Short exercise: Reproduce every line of the records below verbatim, omitting the pictures.

+++ Data to process

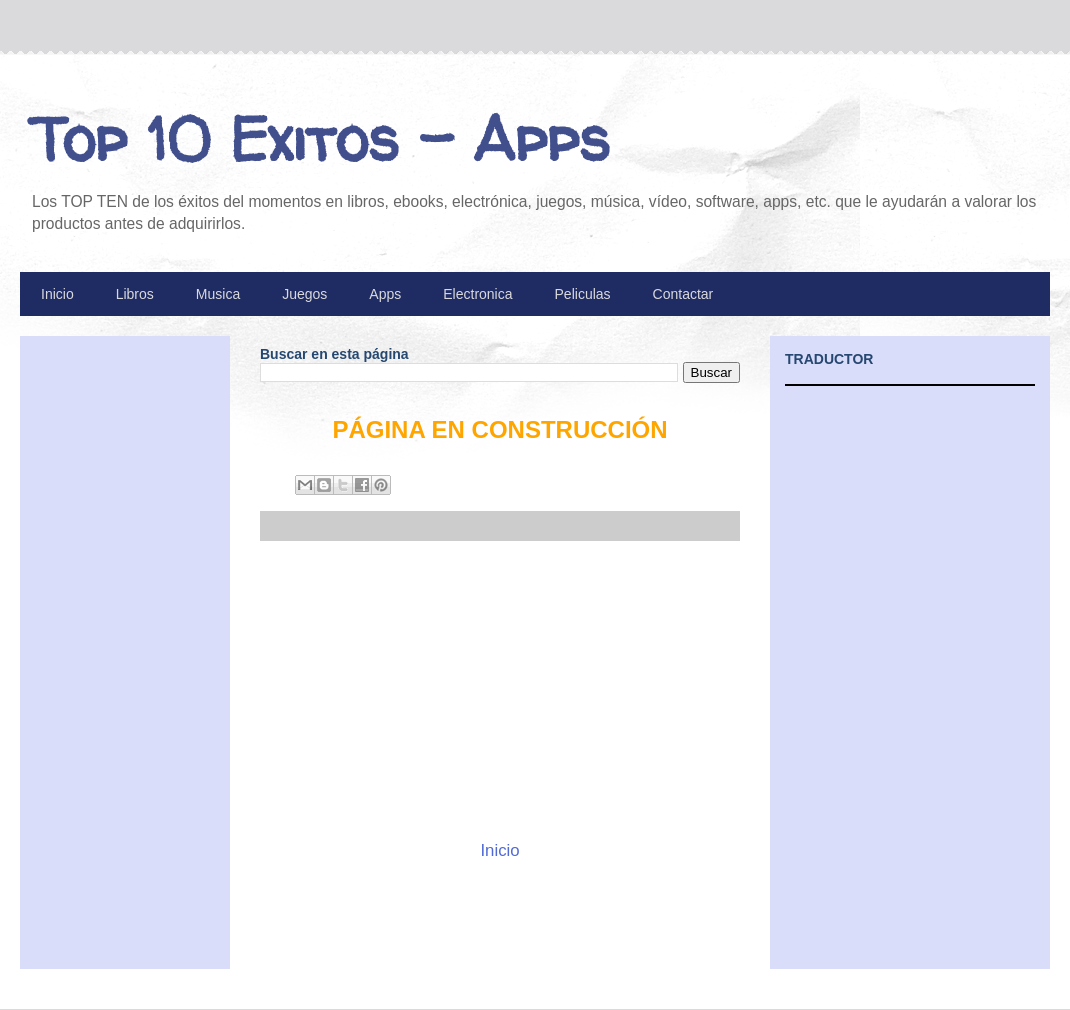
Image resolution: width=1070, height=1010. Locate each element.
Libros (135, 294)
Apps (385, 294)
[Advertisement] (500, 690)
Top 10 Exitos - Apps (320, 139)
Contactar (683, 294)
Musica (218, 294)
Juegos (304, 294)
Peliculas (583, 294)
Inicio (57, 294)
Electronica (477, 294)
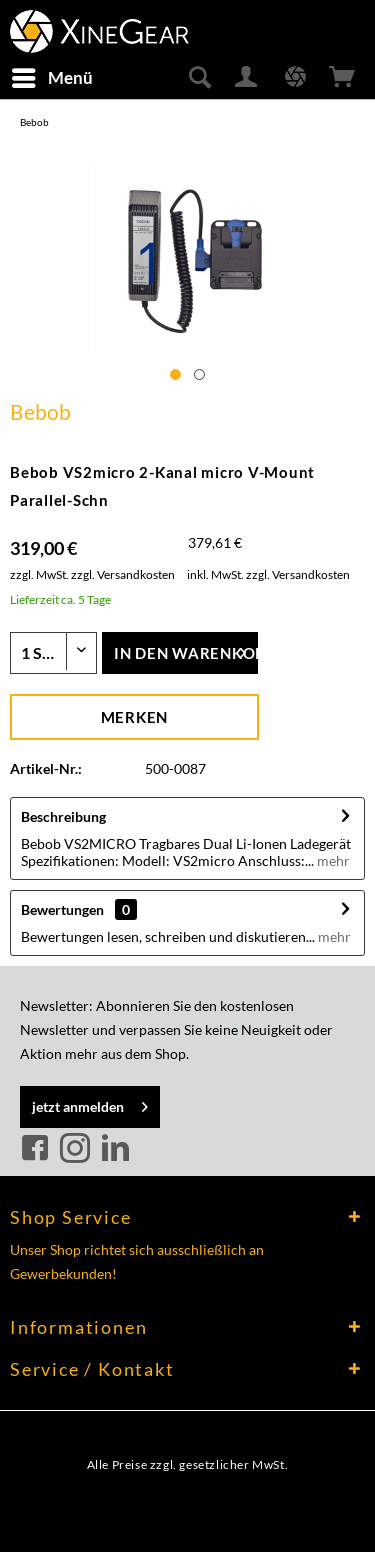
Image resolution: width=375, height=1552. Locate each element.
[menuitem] (51, 78)
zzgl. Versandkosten (123, 574)
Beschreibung (63, 816)
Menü (52, 75)
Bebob (40, 411)
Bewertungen (62, 909)
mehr (332, 860)
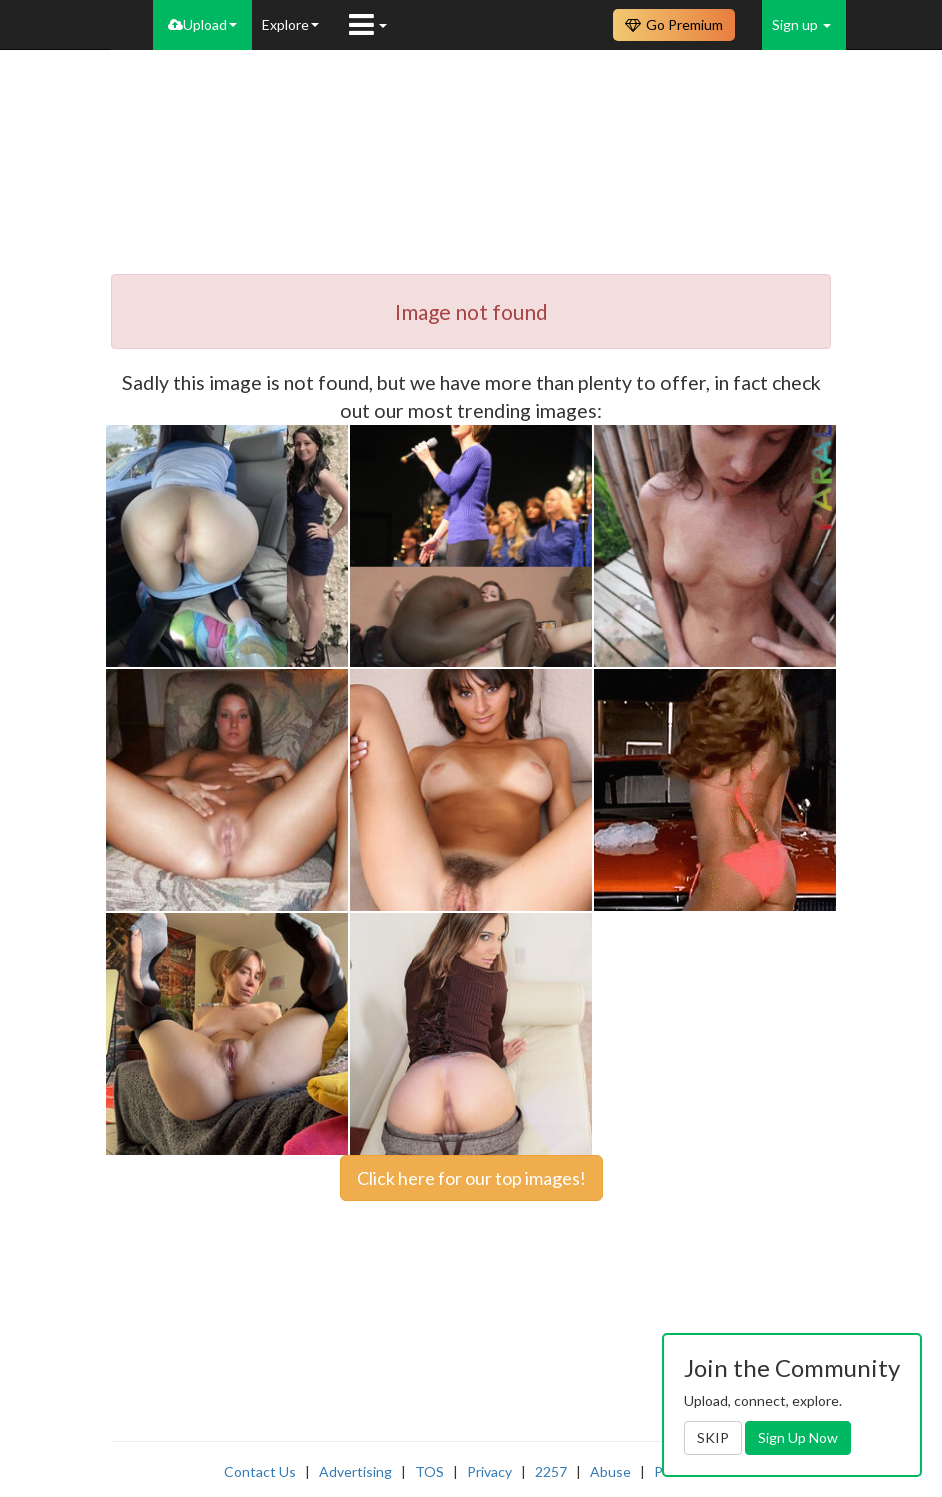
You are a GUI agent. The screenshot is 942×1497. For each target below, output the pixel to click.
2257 (551, 1471)
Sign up (801, 24)
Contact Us (260, 1471)
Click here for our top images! (471, 1178)
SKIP (713, 1437)
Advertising (355, 1471)
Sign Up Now (798, 1437)
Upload (202, 24)
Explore (290, 24)
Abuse (610, 1471)
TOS (429, 1471)
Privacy (489, 1471)
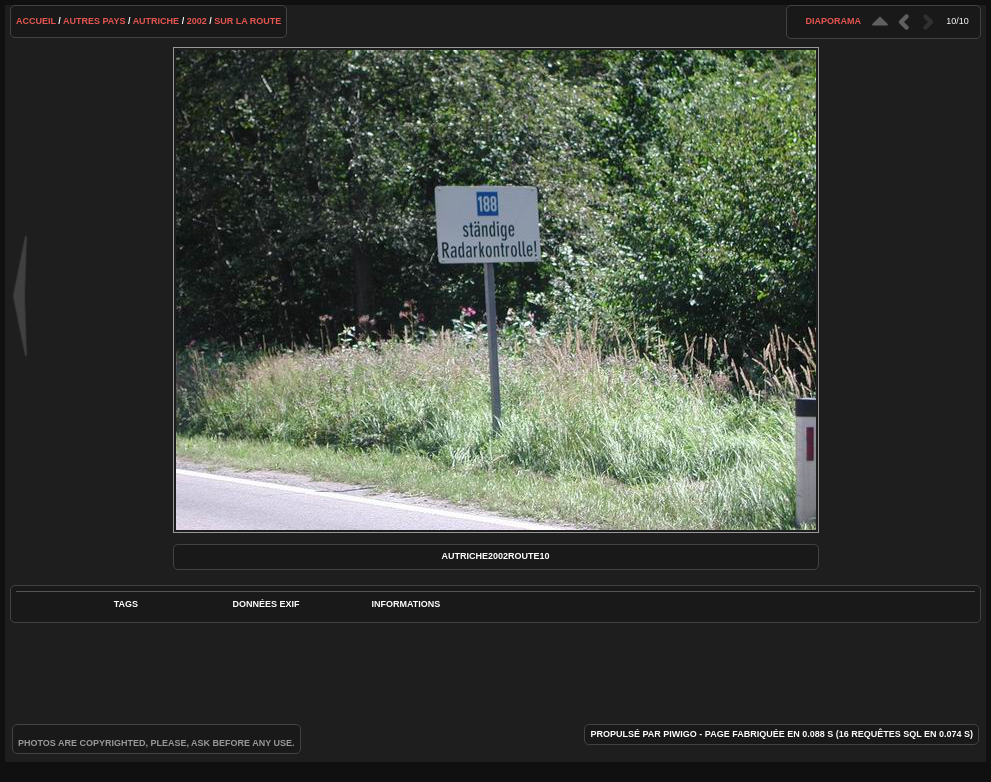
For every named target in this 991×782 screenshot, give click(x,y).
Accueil (36, 21)
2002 (197, 21)
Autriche (156, 21)
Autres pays (94, 21)
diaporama (834, 21)
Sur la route (247, 21)
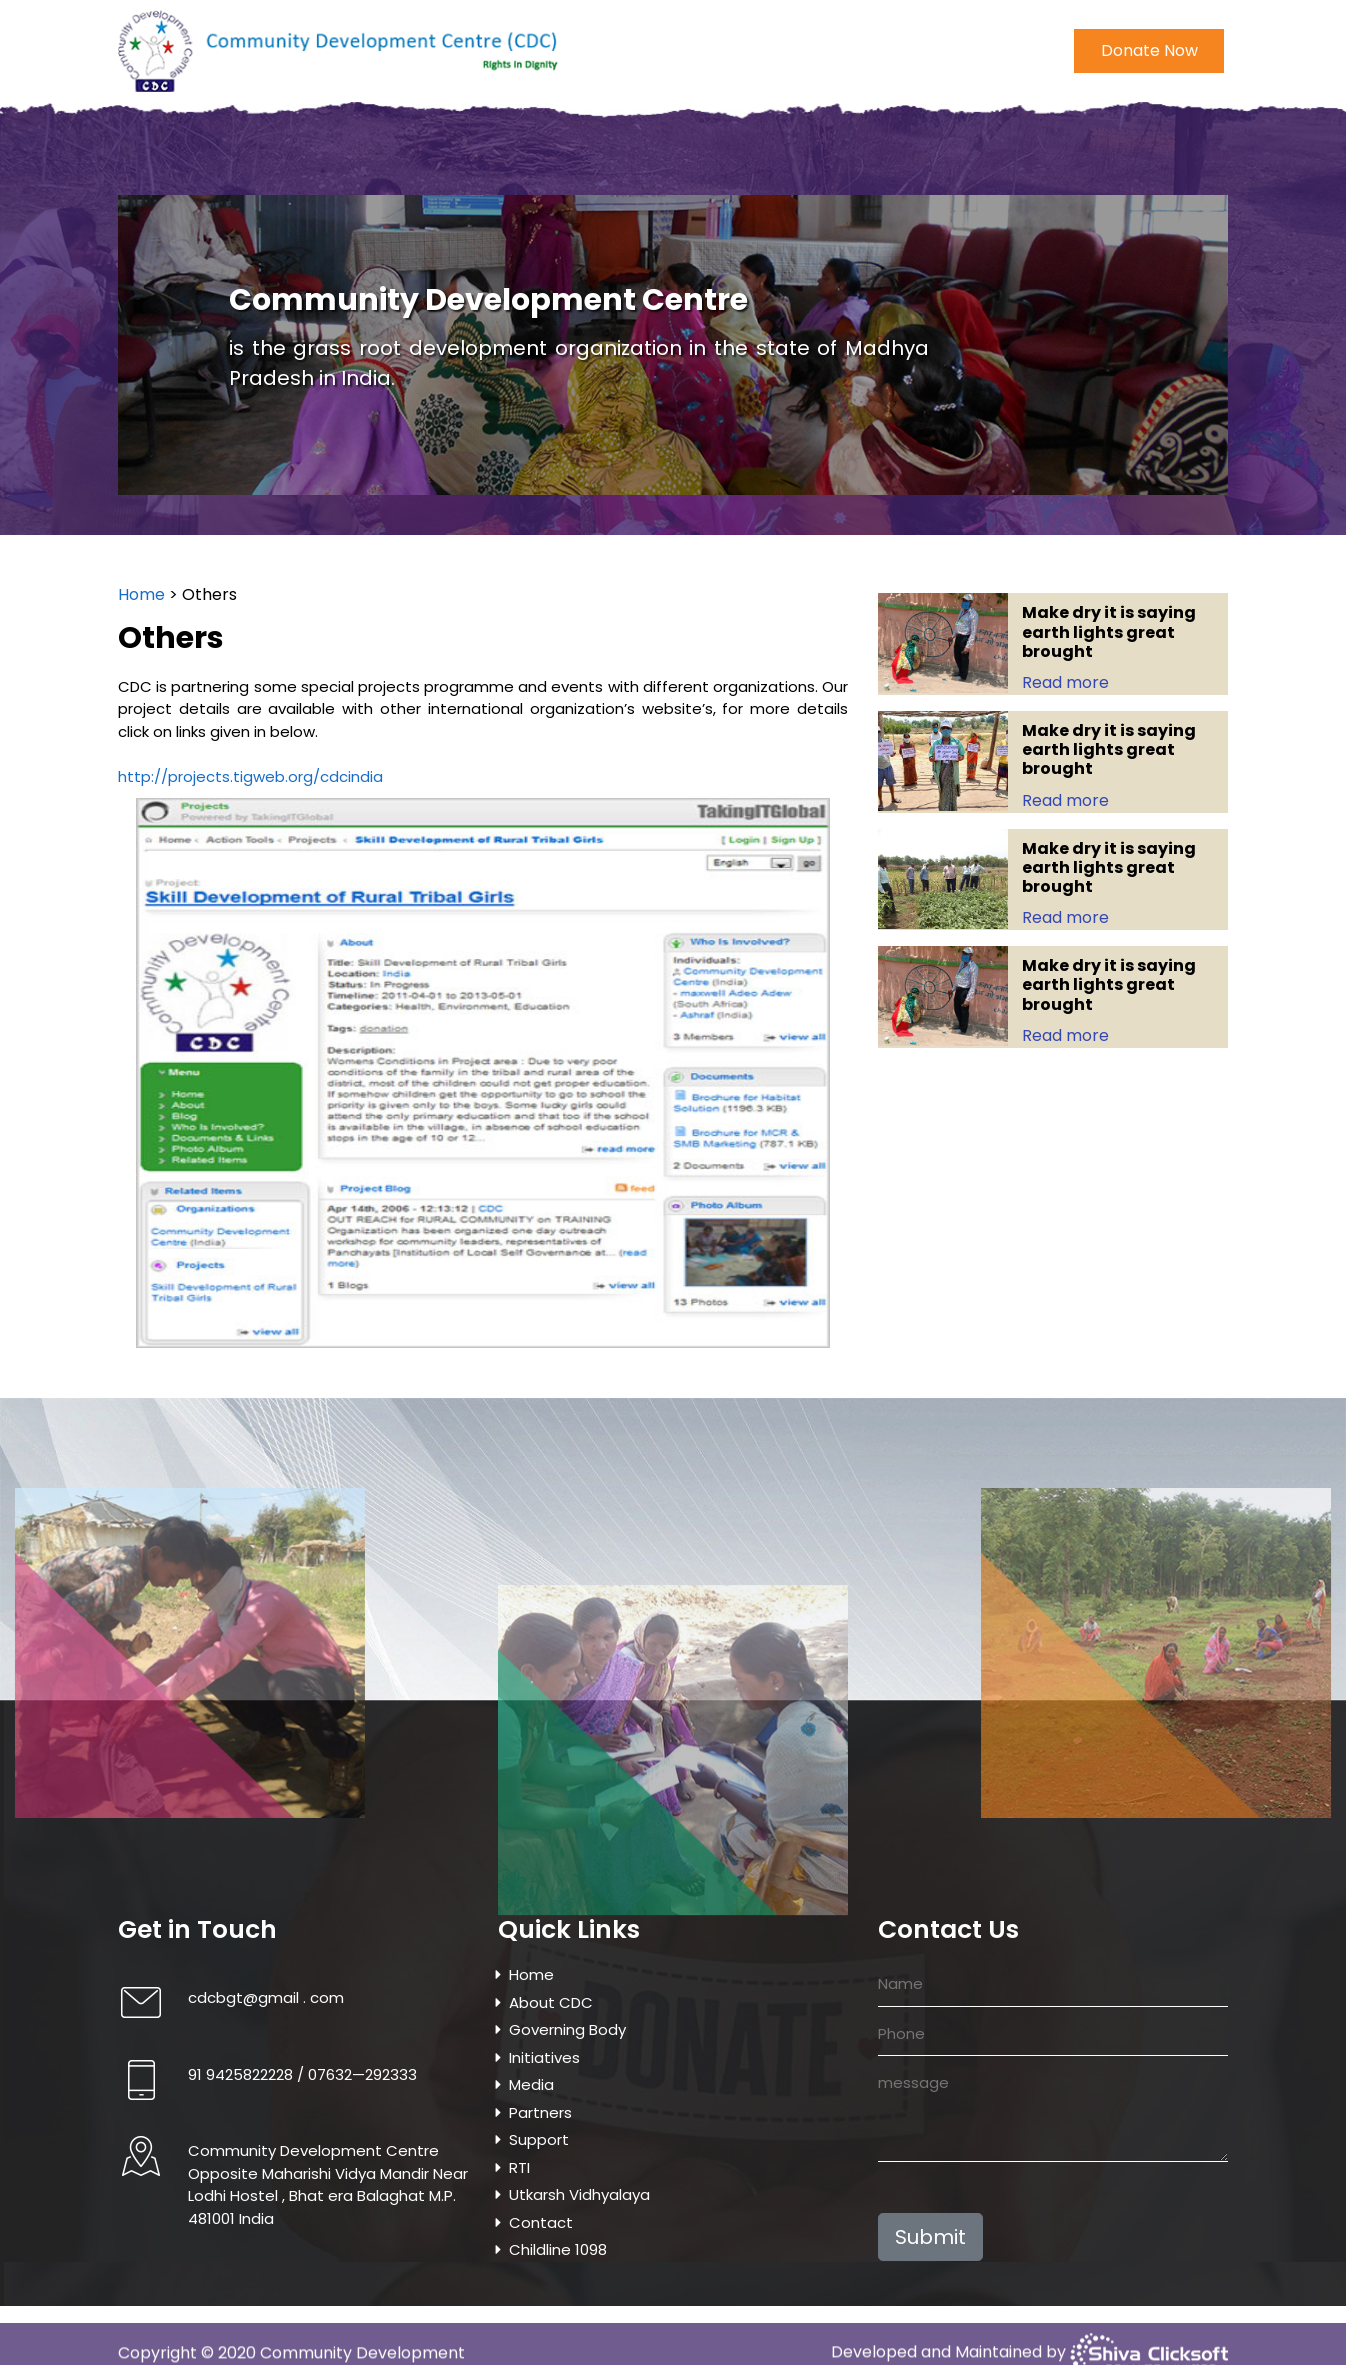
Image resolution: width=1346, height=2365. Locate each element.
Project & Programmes (697, 156)
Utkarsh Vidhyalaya (873, 156)
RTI (519, 2167)
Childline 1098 (1099, 156)
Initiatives (490, 156)
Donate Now (1149, 46)
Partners (540, 2112)
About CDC (254, 156)
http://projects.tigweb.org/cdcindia (220, 776)
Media (569, 156)
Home (168, 156)
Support (539, 2139)
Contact (997, 156)
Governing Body (375, 156)
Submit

++++++

Finished answer:
Image resolution: width=1070, height=1010. Locate each element.
Libros (135, 294)
Apps (385, 294)
[Advertisement] (500, 690)
Top 10 Exitos - Apps (320, 139)
Contactar (683, 294)
Musica (218, 294)
Juegos (304, 294)
Peliculas (583, 294)
Inicio (57, 294)
Electronica (477, 294)
Image resolution: width=375, height=1552. Locate each element.
[menuitem] (51, 78)
zzgl. Versandkosten (123, 574)
Beschreibung (63, 816)
Menü (52, 75)
Bebob (40, 411)
Bewertungen (62, 909)
mehr (332, 860)
You are a GUI agent. The screenshot is 942×1497. For each target below, output the pixel to click.
2257 (551, 1471)
Sign up (801, 24)
Contact Us (260, 1471)
Click here for our top images! (471, 1178)
SKIP (713, 1437)
Advertising (355, 1471)
Sign Up Now (798, 1437)
Upload (202, 24)
Explore (290, 24)
Abuse (610, 1471)
TOS (429, 1471)
Privacy (489, 1471)
For every named target in this 991×782 screenshot, give click(x,y).
Accueil (36, 21)
2002 (197, 21)
Autriche (156, 21)
Autres pays (94, 21)
diaporama (834, 21)
Sur la route (247, 21)
Image resolution: width=1346, height=2365. Locate each element.
Project & Programmes (697, 156)
Utkarsh Vidhyalaya (873, 156)
RTI (519, 2167)
Childline 1098 (1099, 156)
Initiatives (490, 156)
Donate Now (1149, 46)
Partners (540, 2112)
About CDC (254, 156)
http://projects.tigweb.org/cdcindia (220, 776)
Media (569, 156)
Home (168, 156)
Support (539, 2139)
Contact (997, 156)
Governing Body (375, 156)
Submit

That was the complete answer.